Our research question: does steering reasoning length affect faithfulness?

Methodology

Part 1: Reproducing ThinkEdit

Following the original paper:

  1. Generate paired examples. Use GSM8K to produce thousands of CoT responses; bin them into a short dataset (< 100 reasoning tokens) and a long dataset (> 1000 tokens).
  2. Extract the reasoning-length direction.

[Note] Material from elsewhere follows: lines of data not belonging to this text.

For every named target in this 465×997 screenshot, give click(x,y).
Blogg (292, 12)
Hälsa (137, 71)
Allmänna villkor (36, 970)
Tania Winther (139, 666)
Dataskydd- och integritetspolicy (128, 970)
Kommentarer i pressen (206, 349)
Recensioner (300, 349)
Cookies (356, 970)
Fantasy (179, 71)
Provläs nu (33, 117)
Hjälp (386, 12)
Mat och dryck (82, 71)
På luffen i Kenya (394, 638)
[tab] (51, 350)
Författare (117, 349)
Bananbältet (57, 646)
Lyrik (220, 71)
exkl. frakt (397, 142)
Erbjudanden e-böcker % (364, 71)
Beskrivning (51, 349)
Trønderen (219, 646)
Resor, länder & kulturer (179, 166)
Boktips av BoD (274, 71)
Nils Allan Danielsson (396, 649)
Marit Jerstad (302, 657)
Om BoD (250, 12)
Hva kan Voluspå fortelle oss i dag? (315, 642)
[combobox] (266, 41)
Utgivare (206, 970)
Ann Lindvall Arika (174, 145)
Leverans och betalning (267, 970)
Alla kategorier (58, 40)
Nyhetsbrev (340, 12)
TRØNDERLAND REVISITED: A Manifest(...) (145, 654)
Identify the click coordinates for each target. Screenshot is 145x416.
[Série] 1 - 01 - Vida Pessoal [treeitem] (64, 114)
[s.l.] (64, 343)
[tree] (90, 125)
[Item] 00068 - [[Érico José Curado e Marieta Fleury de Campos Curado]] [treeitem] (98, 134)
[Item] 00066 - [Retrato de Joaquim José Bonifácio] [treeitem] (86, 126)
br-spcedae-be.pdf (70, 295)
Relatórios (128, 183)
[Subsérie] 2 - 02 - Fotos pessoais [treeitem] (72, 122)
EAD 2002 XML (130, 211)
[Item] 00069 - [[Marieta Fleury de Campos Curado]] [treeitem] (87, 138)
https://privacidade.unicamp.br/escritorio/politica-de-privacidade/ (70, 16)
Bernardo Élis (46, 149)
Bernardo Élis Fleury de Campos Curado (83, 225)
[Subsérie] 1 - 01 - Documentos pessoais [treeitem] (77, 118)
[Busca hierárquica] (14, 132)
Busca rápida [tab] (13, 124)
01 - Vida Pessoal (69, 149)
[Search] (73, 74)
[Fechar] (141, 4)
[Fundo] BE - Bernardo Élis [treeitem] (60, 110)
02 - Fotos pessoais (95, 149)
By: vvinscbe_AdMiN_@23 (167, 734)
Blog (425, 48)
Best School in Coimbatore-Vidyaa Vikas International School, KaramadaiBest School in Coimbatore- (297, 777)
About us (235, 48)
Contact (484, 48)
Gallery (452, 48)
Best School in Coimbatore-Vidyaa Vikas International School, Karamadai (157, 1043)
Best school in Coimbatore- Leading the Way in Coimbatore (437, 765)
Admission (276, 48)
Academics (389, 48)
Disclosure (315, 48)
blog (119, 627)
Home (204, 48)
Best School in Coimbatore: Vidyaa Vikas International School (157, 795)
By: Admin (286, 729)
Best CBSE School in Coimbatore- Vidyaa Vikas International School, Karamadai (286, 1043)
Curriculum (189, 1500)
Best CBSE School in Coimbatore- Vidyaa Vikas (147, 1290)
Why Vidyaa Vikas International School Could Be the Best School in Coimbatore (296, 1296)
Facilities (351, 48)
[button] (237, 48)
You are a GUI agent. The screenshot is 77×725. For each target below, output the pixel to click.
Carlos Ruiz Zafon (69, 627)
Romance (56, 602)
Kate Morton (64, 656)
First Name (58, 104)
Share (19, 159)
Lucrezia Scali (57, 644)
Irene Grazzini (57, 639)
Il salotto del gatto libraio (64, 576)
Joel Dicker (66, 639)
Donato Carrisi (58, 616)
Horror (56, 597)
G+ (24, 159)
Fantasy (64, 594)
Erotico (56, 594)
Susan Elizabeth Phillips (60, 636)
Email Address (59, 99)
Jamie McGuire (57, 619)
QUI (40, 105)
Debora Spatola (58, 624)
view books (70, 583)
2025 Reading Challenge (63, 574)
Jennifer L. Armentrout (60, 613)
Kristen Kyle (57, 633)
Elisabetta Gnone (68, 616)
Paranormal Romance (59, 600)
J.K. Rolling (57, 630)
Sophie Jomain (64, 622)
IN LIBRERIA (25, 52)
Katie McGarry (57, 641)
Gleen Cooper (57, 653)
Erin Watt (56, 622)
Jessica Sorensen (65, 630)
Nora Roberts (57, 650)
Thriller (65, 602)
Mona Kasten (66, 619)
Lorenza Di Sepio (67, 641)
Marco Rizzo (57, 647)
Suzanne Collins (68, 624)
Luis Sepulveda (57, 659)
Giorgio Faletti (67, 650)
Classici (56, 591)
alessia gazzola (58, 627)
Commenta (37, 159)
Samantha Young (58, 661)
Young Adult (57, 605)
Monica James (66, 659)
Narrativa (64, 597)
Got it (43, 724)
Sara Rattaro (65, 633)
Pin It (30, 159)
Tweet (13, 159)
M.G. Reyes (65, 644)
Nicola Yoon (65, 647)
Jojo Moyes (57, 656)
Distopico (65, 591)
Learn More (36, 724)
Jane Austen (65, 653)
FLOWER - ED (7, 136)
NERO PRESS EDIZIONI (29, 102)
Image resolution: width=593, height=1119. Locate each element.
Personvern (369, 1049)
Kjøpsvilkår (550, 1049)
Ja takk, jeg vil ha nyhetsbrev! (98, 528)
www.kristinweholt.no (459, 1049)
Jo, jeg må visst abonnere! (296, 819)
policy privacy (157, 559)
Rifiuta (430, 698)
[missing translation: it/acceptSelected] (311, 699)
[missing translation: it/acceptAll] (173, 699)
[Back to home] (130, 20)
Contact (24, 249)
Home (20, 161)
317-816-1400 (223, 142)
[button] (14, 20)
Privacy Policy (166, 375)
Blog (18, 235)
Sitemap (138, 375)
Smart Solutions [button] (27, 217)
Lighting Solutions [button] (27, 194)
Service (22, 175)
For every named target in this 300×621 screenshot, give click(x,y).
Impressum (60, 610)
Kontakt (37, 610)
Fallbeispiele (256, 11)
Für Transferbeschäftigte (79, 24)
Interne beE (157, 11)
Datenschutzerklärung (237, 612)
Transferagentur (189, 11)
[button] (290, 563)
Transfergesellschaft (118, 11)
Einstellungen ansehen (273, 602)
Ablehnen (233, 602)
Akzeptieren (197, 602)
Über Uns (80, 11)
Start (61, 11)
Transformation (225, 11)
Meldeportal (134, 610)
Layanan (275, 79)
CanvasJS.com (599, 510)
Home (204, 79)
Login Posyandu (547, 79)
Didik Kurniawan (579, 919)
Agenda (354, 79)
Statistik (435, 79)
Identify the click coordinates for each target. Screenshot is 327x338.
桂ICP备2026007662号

For each problem, take the mean hidden representation over tokens; average over the dataset; the direction vector is the difference of the two means (Contrastive Activation Addition).
  3. Identify short-reasoning attention heads. For each head, compute its average contribution on the short dataset and project onto the negative reasoning-length direction. The top 2% of heads ranked this way are the ones biasing toward short reasoning.
  4. Edit the heads. Modify each selected head’s output projection WohW_o^h by projecting it onto the subspace orthogonal to the steering vector — input-dependent, unlike a fixed activation shift. We also reproduced the alpha-scaled steering variant for comparison.

We ran this pipeline across the Qwen3 family — 0.6B, 1.7B, 4B, and 8B — rather than the DeepSeek-distilled checkpoints used in the original paper, to test cross-family generalization.

Part 2: Faithfulness evaluation via IPHR

For each ThinkEdit and baseline model, we ran the IPHR test:

This lets us measure both consistency rate (is the reasoning logically self-consistent across reversed prompts?) and unfaithfulness rate (does the model exhibit any of the three failure patterns?).

Results

ThinkEdit reproduces — with caveats

ModelAvg length (normal)Avg length (ThinkEdit)Accuracy (normal)Accuracy (ThinkEdit)
Qwen3-0.6B1559.41608.3 (+3.1%)83.25%82.15% (−1.1%)
Qwen3-4B1759.51765.0 (+0.3%)94.95%95.35% (+0.4%)
Qwen3-8B1851.91995.7 (+7.8%)96.05%95.55% (−0.5%)

ThinkEdit reliably lengthens the reasoning chain — most dramatically on Qwen3-8B (+144 tokens) — but the accuracy gains the original paper reported on DeepSeek-distilled models do not transfer cleanly. We see swings from −1.1% to +0.4%, often within noise.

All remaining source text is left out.